I looked forward to today’s ride through the Malheur National Wildlife Refuge. Linda and I have visited the refuge four times and always found it abundant with birds no matter the season. I expected fewer birds today because of all the people. Indeed, there were fewer birds, but still some good ones.
|Farmland south of Burns|
|One of the few trees|
|Heading up Wright's Point|
|On top of Wright's Point|
|We have our fans|
A couple of miles further on, we turned off the main road for lunch at the refuge headquarters. This side trip added about 15 miles to the ride, but was well worth the effort. With everyone spread out over the lawn for lunch, almost all the birds we might have seen made themselves scarce. Hummingbirds still came to the feeders and the resident great horned owl stayed in his roost high in one of the trees. Owls are so good at blending in, that he wasn’t too worried about the crowd gathered below. Barn swallows chased bugs over the pond and a few pelicans were visible through the scope. Otherwise, the only birds were in the taxidermy room where one of the wildlife managers answered questions.

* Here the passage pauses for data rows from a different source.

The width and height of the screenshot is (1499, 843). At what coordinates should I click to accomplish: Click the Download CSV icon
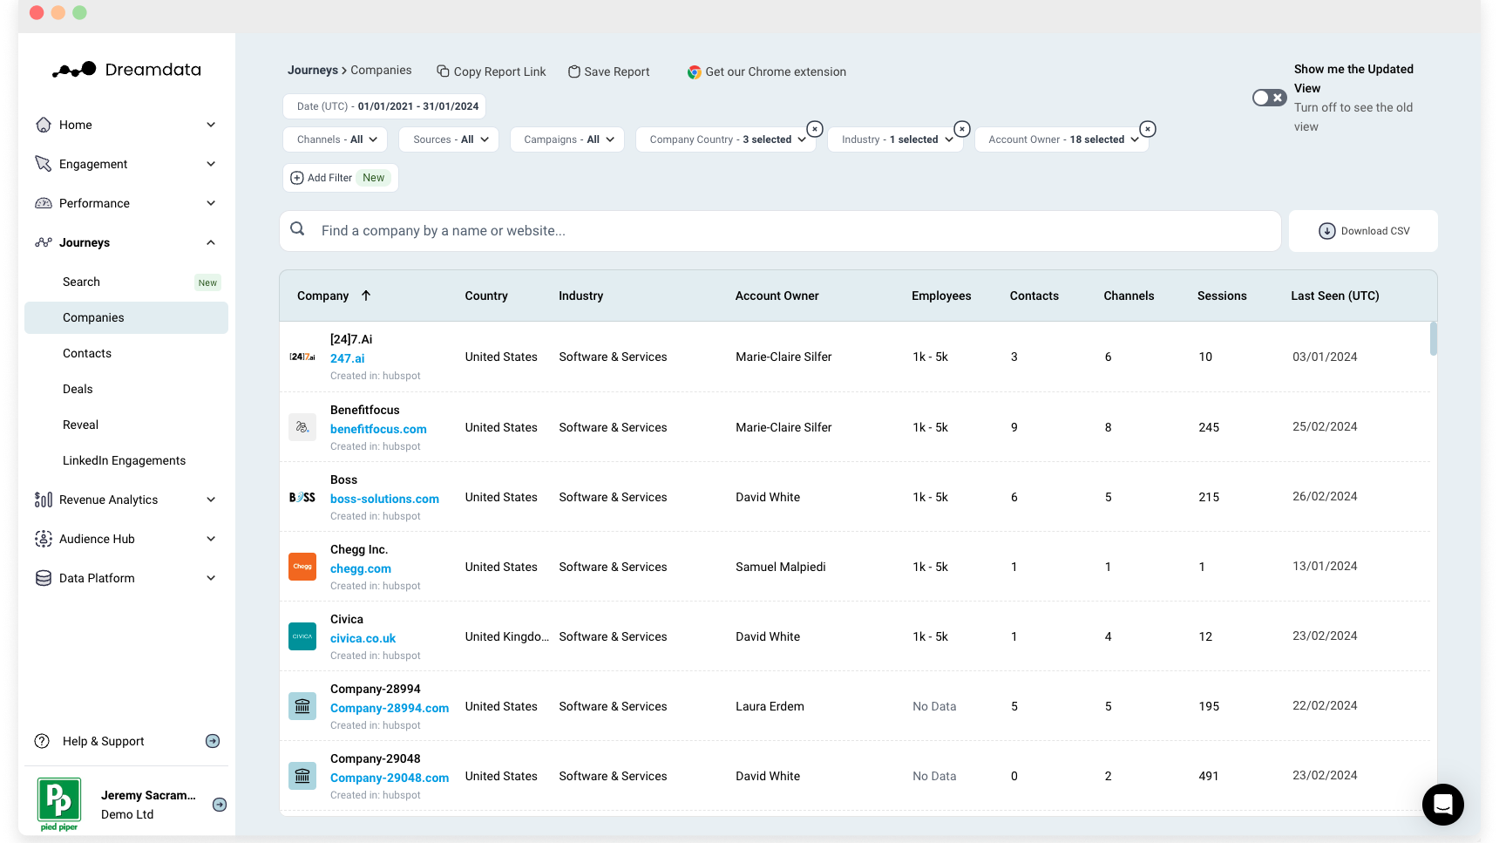(1326, 230)
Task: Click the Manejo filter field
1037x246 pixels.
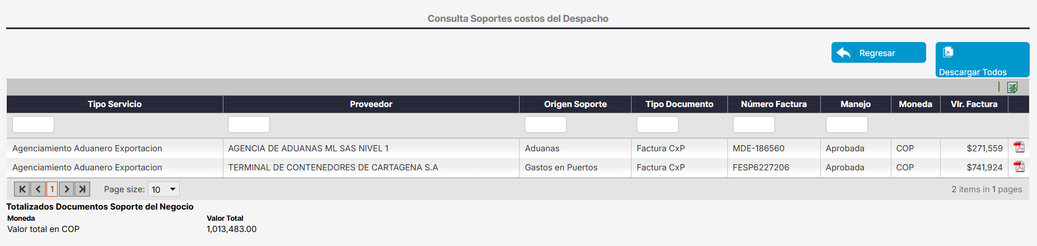Action: click(x=847, y=124)
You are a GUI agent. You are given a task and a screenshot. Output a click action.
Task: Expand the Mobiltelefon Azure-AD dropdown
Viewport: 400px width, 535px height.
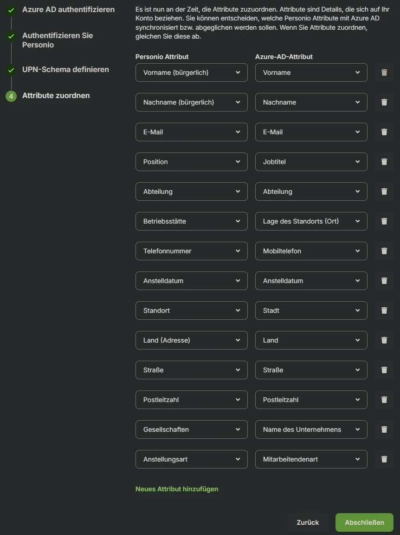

|Lunch at Malheur Visitor Center|
|View from the Visitor Center|
Our camp for the next two nights was on a ranch near Diamond. The rancher allowed us to set up our small city on a recently mowed wheat field. Being so isolated we got a real sense of the size of this operation as we approached the camp. From a mile off, it really does look like a small town in the distance. That evening astronomers from OMSI and some volunteers put on a sky party. The area here is one of the most accessible places to get grand views of the night sky. While the lights of our camp dimmed the view somewhat, we still had an excellent view of the night sky and were able to identify the constellations, planets, and major stars – with our guide’s help of course. Long lines snaked behind each of the six telescopes the volunteers had brought.
|This was the fifth sign created for us on our way to the Diamond ranch where we spent two nights. It is typical of the welcome we received everywhere we stopped.|
|Our camp. From a distance it looks like the small town it really is.|
Our guide also shared that we have two lunar eclipses, one solar eclipse, and the possibility of the brightest comet of the century visiting us this Christmas. Any of these might mean additional trips to eastern Oregon for the clear skies unencumbered by the lights of a tent city of 2500 people.
Our entertainment for the night was a bike rodeo showing off the skills of some of the Bike Gallery mechanics. Events like ‘no-foot-down’ and the figure-eight race entertained us. Scoring was arbitrarily reminiscent of “Whose Line is it Anyway?” the improve comedy show hosted by Drew Carey several years ago. Or perhaps you were fortunate enough to see the original (and superior?) British version.